What fun to visit with the awesomely awesome Tina Sparkles, designer and author of "Little Green Dresses." (Visit Tina's Web site here.) She's got such a great combination of sustainable mindset, creativity, and style -- and her ideas are so adaptable! Hope you feel like you're right in the sewing room, chatting with both of us.

If you can't find the book at your library or local bookstore, find it here.

Not many other links for this podcast (except for Bananagrams!) but I do have a couple of photos from my flannel-blanket-making extravaganza:

You can make almost any size of flannel yardage into a great receiving blanket. These are all double thickness, so they're nice and warm, but still drapey enough to swaddle a baby snugly. See the rounded corners? I cut those using an old CD as a guide, then serged a rolled-edge hem around the perimeter. The layers of flannel tend to hold together effortlessly, so there's no need for quilting the layers beyond the hem.
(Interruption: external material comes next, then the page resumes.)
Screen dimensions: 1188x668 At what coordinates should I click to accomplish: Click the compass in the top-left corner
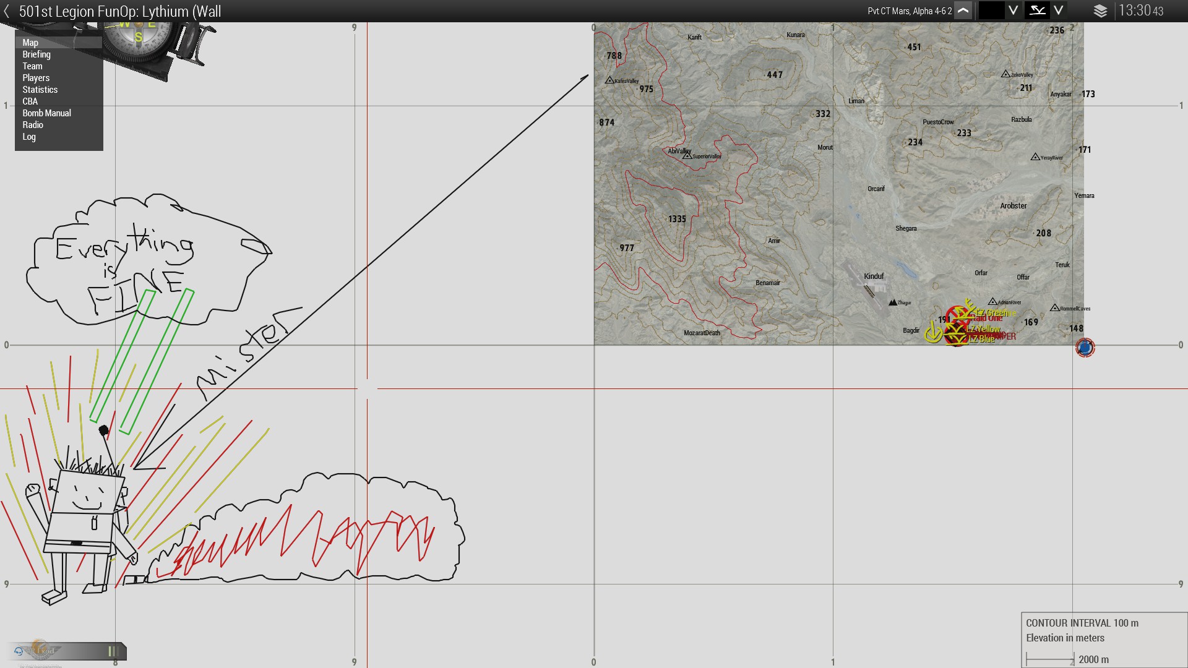coord(138,34)
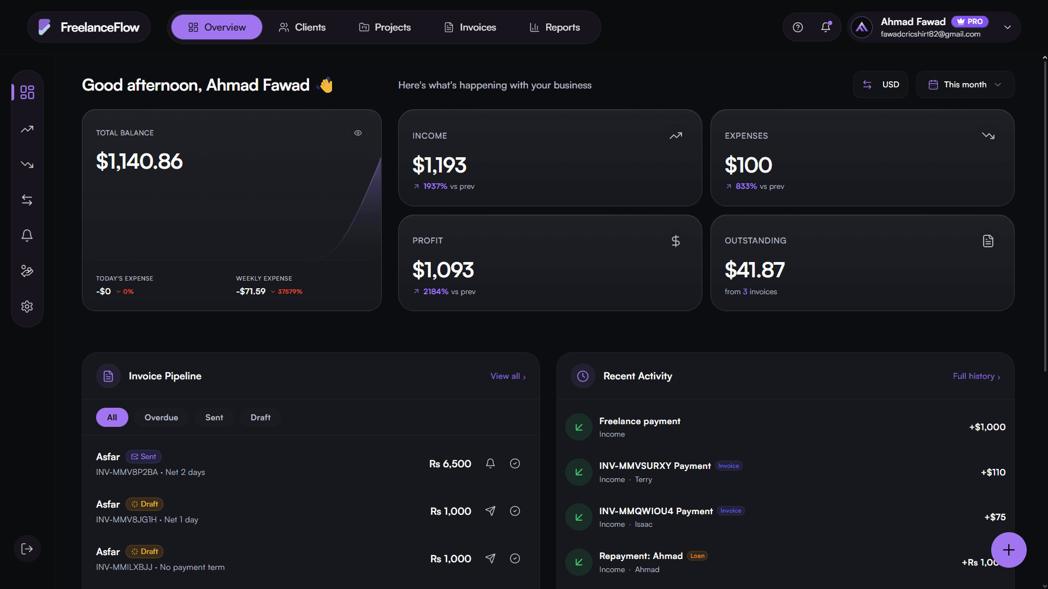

Oh, here's another tidbit - in the photo above, notice the jungle animal print and also the print with the little airplanes. Both those pieces of flannel were from the stash of dear Mrs. Flannery, the guild member I talked about in Episode 18. She was always so generous in making things to donate to babies, and I know that's how she would have used this flannel if she hadn't become ill. It made me feel great to know I could spend just a couple of minutes with her fabric and get it off to the purpose she would have intended!

Of course I forgot to photograph the burp cloths before I packaged them up, but those were super cute, too. Size doesn't matter for those, either - just make a strip long enough to toss over a shoulder and serge the two layers together. One layer would be fine, as well, but the double thickness makes it a little more cuddly for the baby, I think.

Thanks for joining me! I'll be back soon.